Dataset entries
------------------------------

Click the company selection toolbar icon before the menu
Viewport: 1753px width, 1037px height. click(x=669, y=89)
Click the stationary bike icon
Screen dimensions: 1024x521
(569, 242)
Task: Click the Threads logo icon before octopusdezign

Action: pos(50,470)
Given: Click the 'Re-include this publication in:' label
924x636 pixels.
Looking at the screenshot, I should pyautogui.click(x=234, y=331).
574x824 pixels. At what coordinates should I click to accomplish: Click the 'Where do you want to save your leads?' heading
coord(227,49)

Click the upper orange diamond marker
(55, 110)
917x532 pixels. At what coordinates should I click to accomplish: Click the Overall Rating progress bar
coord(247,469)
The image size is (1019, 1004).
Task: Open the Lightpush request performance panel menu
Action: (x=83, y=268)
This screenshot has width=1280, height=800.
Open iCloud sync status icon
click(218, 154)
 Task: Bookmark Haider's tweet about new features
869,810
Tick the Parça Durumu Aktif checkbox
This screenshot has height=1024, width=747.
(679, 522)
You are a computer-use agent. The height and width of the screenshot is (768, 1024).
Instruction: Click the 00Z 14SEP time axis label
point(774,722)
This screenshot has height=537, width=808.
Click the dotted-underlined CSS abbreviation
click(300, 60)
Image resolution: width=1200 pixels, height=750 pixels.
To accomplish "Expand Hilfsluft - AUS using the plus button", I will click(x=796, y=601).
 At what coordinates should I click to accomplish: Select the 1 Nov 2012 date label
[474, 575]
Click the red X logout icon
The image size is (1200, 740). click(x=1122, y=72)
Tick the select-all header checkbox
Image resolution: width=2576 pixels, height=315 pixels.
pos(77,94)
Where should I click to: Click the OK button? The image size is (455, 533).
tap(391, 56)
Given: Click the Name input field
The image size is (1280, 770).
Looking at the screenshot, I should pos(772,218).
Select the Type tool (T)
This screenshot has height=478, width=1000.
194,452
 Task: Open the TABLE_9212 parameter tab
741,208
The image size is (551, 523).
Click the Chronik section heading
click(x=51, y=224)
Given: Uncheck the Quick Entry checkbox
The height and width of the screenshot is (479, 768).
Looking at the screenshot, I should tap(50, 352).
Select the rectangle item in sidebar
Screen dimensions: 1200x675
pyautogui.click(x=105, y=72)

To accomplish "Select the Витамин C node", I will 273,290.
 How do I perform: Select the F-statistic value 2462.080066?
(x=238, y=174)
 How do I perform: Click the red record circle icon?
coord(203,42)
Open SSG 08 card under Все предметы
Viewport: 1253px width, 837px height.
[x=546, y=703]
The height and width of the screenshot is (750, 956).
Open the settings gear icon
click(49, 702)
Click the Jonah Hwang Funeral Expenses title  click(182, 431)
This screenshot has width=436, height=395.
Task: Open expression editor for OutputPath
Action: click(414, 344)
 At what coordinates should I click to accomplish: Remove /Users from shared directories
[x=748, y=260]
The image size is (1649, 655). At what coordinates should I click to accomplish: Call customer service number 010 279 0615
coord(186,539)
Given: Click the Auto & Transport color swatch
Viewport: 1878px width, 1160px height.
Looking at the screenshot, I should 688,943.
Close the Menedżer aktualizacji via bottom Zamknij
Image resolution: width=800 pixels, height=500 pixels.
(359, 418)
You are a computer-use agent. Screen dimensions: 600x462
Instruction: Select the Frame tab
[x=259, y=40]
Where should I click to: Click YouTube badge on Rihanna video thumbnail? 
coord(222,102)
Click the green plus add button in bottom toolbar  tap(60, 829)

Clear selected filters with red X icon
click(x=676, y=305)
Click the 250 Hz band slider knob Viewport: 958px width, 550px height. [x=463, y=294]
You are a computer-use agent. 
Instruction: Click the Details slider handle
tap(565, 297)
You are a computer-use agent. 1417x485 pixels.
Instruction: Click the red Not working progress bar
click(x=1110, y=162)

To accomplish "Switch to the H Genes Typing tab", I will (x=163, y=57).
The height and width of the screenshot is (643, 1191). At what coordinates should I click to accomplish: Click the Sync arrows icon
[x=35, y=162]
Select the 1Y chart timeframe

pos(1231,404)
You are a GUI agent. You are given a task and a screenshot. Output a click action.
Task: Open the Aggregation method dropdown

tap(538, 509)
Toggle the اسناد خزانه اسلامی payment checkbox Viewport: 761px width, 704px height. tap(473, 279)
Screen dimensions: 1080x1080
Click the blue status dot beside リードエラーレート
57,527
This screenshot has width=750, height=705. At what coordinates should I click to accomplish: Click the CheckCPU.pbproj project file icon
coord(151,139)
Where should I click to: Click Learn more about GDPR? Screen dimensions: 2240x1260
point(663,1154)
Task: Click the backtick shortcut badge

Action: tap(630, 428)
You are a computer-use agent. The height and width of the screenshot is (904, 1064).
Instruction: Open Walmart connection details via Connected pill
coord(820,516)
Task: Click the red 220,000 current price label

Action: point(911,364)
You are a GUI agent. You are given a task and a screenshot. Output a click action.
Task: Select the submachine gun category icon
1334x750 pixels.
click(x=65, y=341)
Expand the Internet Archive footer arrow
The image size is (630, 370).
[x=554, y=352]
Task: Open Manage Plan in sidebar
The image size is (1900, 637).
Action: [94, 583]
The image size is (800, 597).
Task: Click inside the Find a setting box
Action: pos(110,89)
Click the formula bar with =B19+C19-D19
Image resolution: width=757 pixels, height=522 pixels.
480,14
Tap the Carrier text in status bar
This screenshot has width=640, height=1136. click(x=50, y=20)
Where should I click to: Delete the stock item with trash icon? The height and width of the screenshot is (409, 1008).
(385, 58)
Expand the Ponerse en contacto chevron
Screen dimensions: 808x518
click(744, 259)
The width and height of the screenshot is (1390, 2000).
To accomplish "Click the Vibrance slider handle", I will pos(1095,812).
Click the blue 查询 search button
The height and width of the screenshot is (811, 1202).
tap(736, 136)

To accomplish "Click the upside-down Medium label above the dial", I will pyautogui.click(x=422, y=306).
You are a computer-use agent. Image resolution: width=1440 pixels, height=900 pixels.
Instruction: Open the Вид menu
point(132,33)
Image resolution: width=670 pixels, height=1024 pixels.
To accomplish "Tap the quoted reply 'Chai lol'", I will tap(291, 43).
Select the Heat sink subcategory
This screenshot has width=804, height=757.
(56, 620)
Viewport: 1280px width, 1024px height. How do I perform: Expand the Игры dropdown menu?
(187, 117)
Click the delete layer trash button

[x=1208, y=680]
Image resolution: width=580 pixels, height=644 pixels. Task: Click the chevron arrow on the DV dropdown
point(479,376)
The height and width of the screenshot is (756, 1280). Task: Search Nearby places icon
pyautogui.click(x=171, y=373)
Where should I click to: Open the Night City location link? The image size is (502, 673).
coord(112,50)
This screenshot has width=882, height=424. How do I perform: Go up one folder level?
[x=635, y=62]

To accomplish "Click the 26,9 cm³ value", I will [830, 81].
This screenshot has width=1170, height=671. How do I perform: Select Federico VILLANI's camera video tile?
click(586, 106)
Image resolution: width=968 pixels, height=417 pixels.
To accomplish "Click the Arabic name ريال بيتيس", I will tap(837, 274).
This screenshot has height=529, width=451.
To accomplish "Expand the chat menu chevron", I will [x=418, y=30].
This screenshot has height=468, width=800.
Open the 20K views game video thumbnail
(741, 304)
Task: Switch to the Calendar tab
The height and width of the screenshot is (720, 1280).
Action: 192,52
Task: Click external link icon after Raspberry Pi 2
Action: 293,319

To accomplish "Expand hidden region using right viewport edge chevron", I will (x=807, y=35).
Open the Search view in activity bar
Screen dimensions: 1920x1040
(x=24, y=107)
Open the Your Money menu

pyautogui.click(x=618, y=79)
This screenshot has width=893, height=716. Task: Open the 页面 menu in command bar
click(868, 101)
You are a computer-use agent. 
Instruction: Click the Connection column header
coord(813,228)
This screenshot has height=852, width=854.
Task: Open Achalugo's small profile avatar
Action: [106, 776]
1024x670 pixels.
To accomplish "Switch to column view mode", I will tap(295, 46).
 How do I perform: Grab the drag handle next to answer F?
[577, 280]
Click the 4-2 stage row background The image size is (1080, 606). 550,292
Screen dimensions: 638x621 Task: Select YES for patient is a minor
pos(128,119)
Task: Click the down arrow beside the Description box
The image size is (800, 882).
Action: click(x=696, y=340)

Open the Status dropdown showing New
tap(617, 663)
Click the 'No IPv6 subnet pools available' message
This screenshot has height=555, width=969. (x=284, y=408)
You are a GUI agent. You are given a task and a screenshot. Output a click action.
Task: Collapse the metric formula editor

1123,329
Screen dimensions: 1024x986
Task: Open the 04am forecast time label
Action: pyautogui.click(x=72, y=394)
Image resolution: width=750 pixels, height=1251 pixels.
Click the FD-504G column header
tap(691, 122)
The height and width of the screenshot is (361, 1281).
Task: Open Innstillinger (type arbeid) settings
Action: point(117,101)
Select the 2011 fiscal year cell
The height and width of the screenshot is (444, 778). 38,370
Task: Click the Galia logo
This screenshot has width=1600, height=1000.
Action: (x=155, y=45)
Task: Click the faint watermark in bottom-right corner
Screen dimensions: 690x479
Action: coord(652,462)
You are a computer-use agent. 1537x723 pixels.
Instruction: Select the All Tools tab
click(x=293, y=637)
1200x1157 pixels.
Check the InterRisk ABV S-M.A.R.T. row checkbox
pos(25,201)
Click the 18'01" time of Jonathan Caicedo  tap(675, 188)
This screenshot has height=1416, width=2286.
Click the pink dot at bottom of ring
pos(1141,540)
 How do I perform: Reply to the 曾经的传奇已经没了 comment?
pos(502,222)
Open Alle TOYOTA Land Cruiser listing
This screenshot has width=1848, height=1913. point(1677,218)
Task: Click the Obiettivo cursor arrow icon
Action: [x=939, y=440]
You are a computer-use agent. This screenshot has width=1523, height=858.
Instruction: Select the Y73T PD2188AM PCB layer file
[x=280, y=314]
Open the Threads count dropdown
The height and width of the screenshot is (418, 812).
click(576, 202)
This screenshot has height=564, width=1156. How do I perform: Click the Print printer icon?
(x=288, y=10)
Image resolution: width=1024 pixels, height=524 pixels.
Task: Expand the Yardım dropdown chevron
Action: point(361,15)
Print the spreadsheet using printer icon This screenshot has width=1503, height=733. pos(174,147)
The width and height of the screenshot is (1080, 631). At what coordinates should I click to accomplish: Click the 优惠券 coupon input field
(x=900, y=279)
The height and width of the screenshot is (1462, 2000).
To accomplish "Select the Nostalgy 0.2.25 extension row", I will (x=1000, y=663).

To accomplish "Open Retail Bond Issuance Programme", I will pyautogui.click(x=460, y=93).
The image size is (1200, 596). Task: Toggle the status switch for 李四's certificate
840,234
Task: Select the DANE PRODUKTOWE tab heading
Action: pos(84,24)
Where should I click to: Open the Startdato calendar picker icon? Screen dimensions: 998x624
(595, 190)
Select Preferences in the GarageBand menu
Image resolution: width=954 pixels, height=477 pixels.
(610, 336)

------------------------------

**REQUIREMENT**
Please report every line of the records above that contains the word "agent".

**SOLUTION TO THIS EXERCISE**
You are a computer-use agent. The height and width of the screenshot is (768, 1024).
You are a computer-use agent. Screen dimensions: 600x462
You are a computer-use agent. 
You are a computer-use agent. 1417x485 pixels.
You are a GUI agent. You are given a task and a screenshot. Output a click action.
You are a computer-use agent. The height and width of the screenshot is (904, 1064).
You are a GUI agent. You are given a task and a screenshot. Output a click action.
You are a computer-use agent. Image resolution: width=1440 pixels, height=900 pixels.
You are a computer-use agent. 
You are a GUI agent. You are given a task and a screenshot. Output a click action.
You are a computer-use agent. 1537x723 pixels.
You are a computer-use agent. This screenshot has width=1523, height=858.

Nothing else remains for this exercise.